TensorRT Caching mechanism not very fast. deserializeCudaEngine takes some time

Hello,

currently I’m testing TensorRT 2.1 on the TX2 but I’m not that happy about loading times.

I’ve taken [url]https://github.com/dusty-nv/jetson-inference/blob/master/tensorNet.cpp[/url] as an example and based my code on it.
Here the developer creates a cache which is loaded if it exists. If not it is created by profiling.
My guess is this is done to save startup time of the program after the first run.

I’ve measured some of the time consuming functions and here are my results for my own net.

The call builder->buildCudaEngine(*network) takes 24.7 seconds.
After that the call infer->deserializeCudaEngine takes 0.003 seconds.

Now if I rerun the program the cache gets loaded. But infer->deserializeCudaEngine now takes 24.5 seconds.

This is extremly confusing. Why did the deserializeCudaEngine after buildCudaEngine takes up so less time?
For my example it doesnt’ matter if I build the model during every startup or not.
FP16 is not used…

For reference I compiled the example as well on my TX2 and added time measurements and disabled FP16.
The call builder->buildCudaEngine(*network) takes 37.3 seconds.
After that the call infer->deserializeCudaEngine takes 0.0851 seconds.
Now if I rerun the program the cache gets loaded. But infer->deserializeCudaEngine now takes 16.4 seconds.

The resulting bvlc_googlenet.caffemodel.2.tensorcache generated during first riun is 27MB big.
My own cache only 41KB as the net is much smaller. I’m confused why my net takes that much time to load.
Is there a way to debug or profile this?
And why is deserializeCudaEngine after buildCudaEngine so incredibly fast? Is there a cache in memory I can’t see as program code?

I can’t find lots of informations about this on this board. So maybe other ones haven’t same issues or arent’ as picky as I am. I only created this topic because I didn’t understand why cached loading is equally slow.

we are suffering from the same problem here.

When we use trtexec for with --loadEngine option to load the serialized model, the speed is pretty fast.

However, when we load the engine using the same function loadEngine from trtexec but inside our code base, the loading time is super slow, around 10 minutes.

The method deserializeCudaEngine does not print out any information for further debugging.

Our configuration
TensorRT 7.2.2.3, Cuda 11.2.0, our GPU model is A6000.

In contrast, if the same code is run on a different GPU 1080TI, the loading time is not much, pretty fast.
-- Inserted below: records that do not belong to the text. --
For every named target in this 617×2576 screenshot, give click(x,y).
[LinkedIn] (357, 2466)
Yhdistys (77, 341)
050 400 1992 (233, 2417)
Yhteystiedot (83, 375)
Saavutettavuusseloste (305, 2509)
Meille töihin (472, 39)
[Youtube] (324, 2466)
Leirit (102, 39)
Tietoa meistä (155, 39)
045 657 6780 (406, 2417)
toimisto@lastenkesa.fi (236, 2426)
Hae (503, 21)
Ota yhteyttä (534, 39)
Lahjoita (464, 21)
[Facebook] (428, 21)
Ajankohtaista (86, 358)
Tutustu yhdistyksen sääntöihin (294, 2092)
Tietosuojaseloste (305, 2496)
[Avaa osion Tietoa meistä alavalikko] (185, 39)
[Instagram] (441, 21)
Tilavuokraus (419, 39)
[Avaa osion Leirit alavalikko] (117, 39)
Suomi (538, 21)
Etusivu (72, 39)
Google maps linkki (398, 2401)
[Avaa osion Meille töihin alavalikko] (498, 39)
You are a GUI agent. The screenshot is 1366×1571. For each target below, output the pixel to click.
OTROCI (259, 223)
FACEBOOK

Here is the loading code. the bottleneck is the method deserializeCudaEngine

std::shared_ptr<nvinfer1::ICudaEngine> loadEngine(const std::string &enginePath, int DLACore)
{
    SampleErrorRecorder errRecorder;

    std::ifstream engineFile(enginePath, std::ios::binary);
    if (!engineFile)
    {
        qCritical() << "Error opening engine file: " << QString::fromStdString(enginePath);
        return nullptr;
    }

    engineFile.seekg(0, std::ifstream::end);
    long int fsize = engineFile.tellg();
    engineFile.seekg(0, std::ifstream::beg);


    std::vector<char> engineData(fsize);
    engineFile.read(engineData.data(), fsize);
    if (!engineFile)
    {
        qCritical() << "Error loading engine file: " <<  QString::fromStdString(enginePath);
        return nullptr;
    }

    SampleUniquePtr<IRuntime> runtime{createInferRuntime(gLogger.getTRTLogger())};
    if (DLACore != -1)
    {
        runtime->setDLACore(DLACore);
    }

    runtime->setErrorRecorder(&errRecorder);

    auto engine = runtime->deserializeCudaEngine(engineData.data(), fsize, nullptr);

    return std::shared_ptr<nvinfer1::ICudaEngine>(engine, trt_common::InferDeleter());
}

Hi,
Request you to share the model, script, profiler and performance output if not shared already so that we can help you better.
Alternatively, you can try running your model with trtexec command.
https://github.com/NVIDIA/TensorRT/tree/master/samples/opensource/trtexec

While measuring the model performance, make sure you consider the latency and throughput of the network inference, excluding the data pre and post-processing overhead.
Please refer below link for more details:
https://docs.nvidia.com/deeplearning/tensorrt/archives/tensorrt-722/best-practices/index.html#measure-performance
https://docs.nvidia.com/deeplearning/tensorrt/best-practices/index.html#model-accuracy

Thanks!

hi,
I’m facing this problem with the same configuration.
Deserializing engine costs much long time on RTX3060, RTX3090 or A2000(with TCC mode) than on GTX1080, RTX2080Ti or RTX Titan. This brings a lot of trouble to the real-time system.